┌──

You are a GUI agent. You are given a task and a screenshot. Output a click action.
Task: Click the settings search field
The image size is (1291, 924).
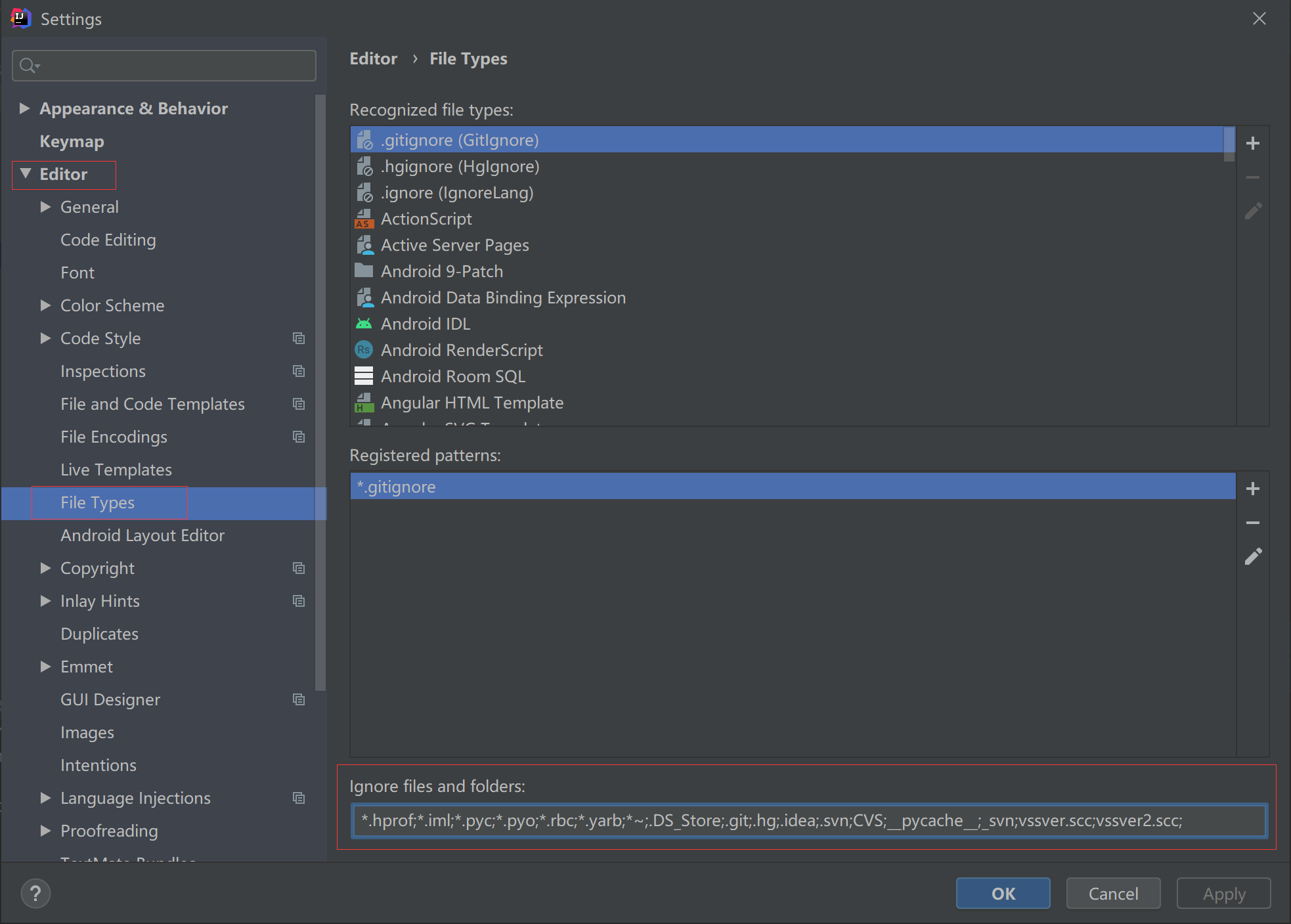[x=171, y=66]
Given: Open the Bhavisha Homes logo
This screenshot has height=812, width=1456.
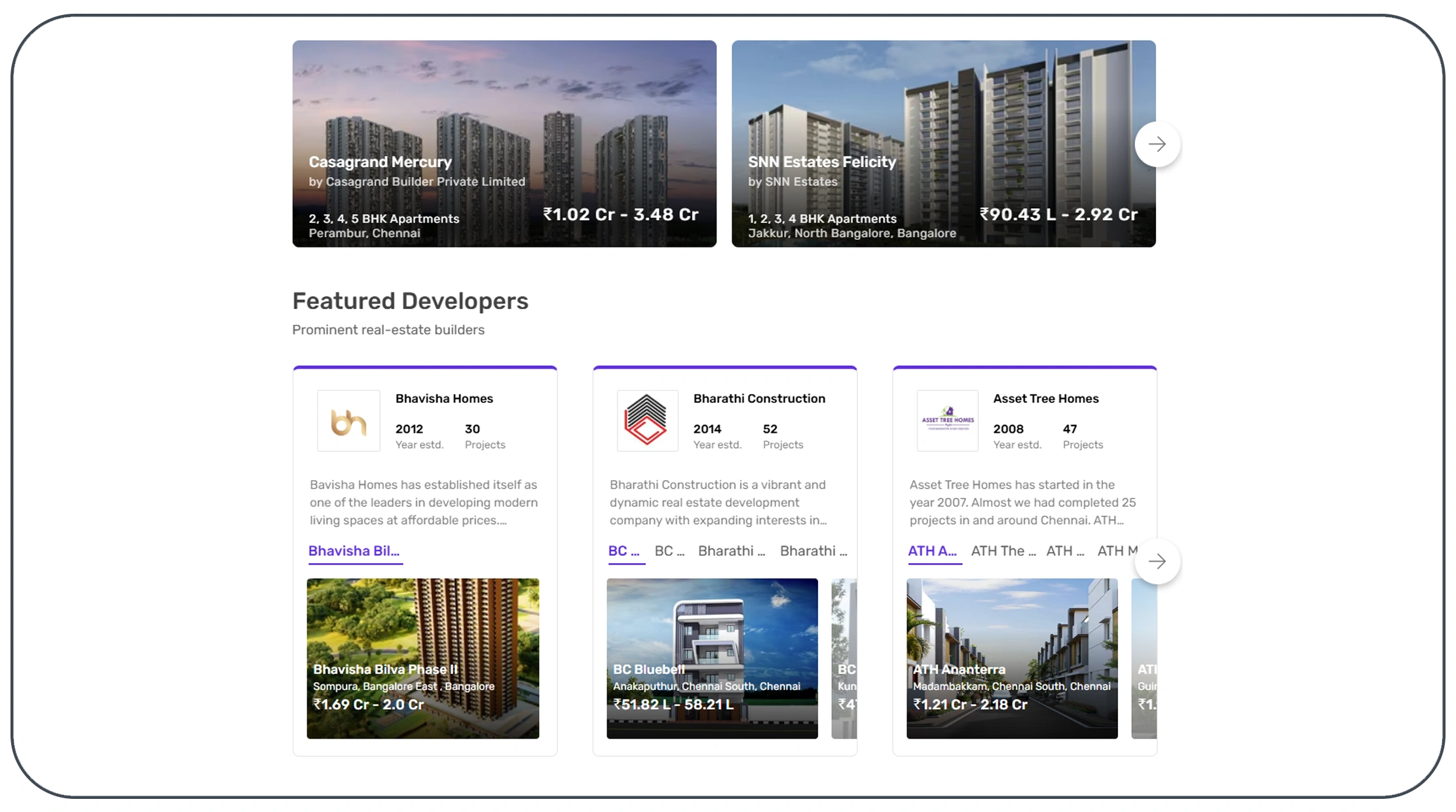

└──

• Exercise prompt
Every line from the one containing "The image size is (1291, 924)." to the last line of the material must be returned exactly. Leave out any pictures.

• Your response
The image size is (1291, 924).
[x=171, y=66]
Given: Open the Bhavisha Homes logo
This screenshot has height=812, width=1456.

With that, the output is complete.